◆ **Stored rows**
__________
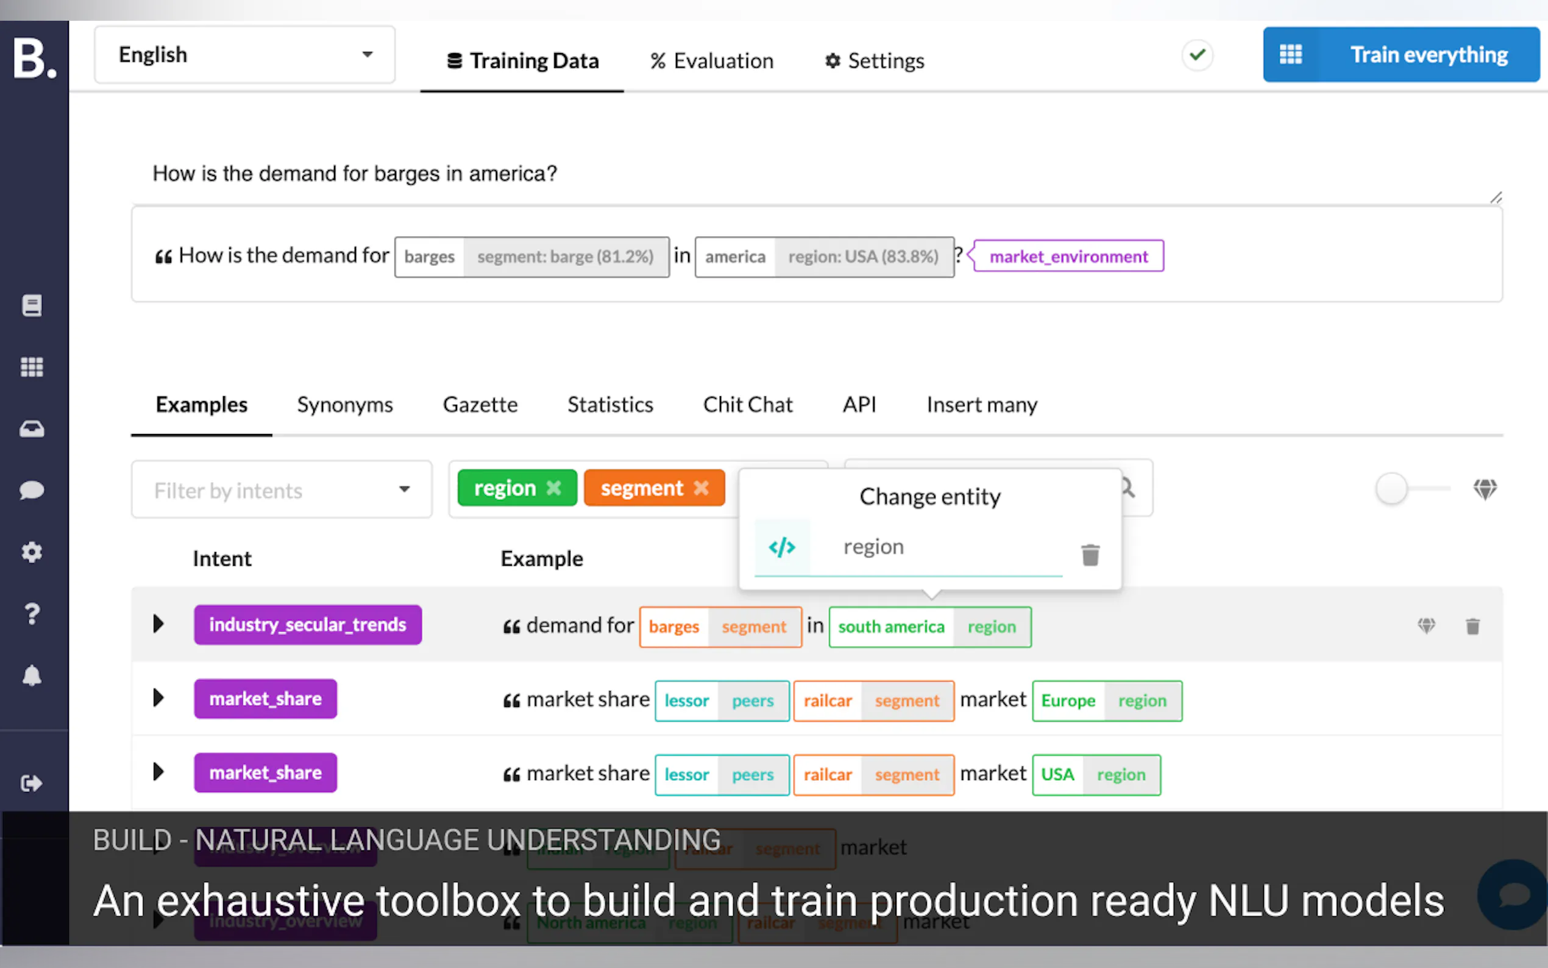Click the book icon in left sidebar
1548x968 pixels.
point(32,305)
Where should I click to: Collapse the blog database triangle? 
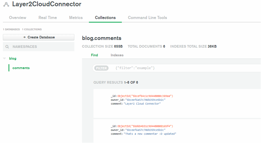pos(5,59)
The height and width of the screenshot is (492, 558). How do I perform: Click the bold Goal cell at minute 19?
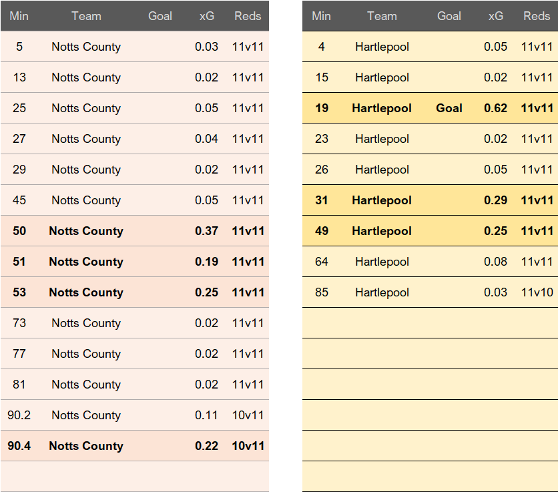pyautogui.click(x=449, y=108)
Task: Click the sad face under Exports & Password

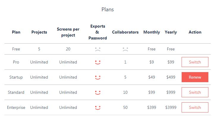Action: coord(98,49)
__________
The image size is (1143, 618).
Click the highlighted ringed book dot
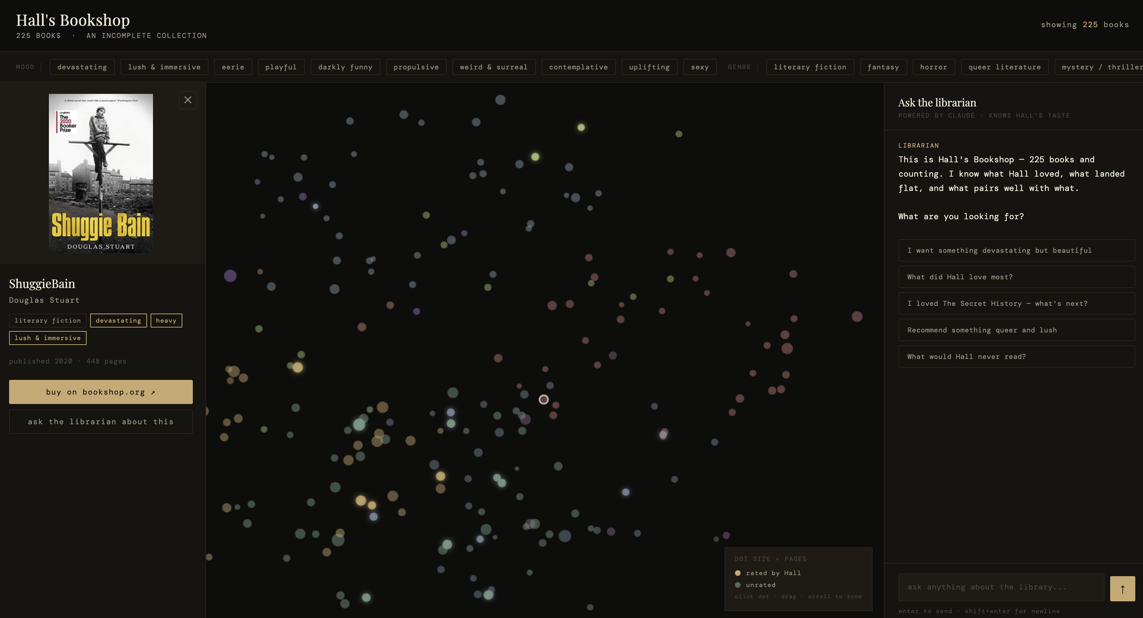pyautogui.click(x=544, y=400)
__________
◆ **Problem**
Swap "triangle" for "arrow" in the items starting at the line that contains "Where should I" and ending at the line that contains "Action: coord(98,49)", and give those lines back without the pictures.

◆ **Written answer**
Where should I click to: Collapse the blog database arrow? 
pos(5,59)
The height and width of the screenshot is (492, 558). How do I perform: Click the bold Goal cell at minute 19?
pyautogui.click(x=449, y=108)
Task: Click the sad face under Exports & Password

Action: coord(98,49)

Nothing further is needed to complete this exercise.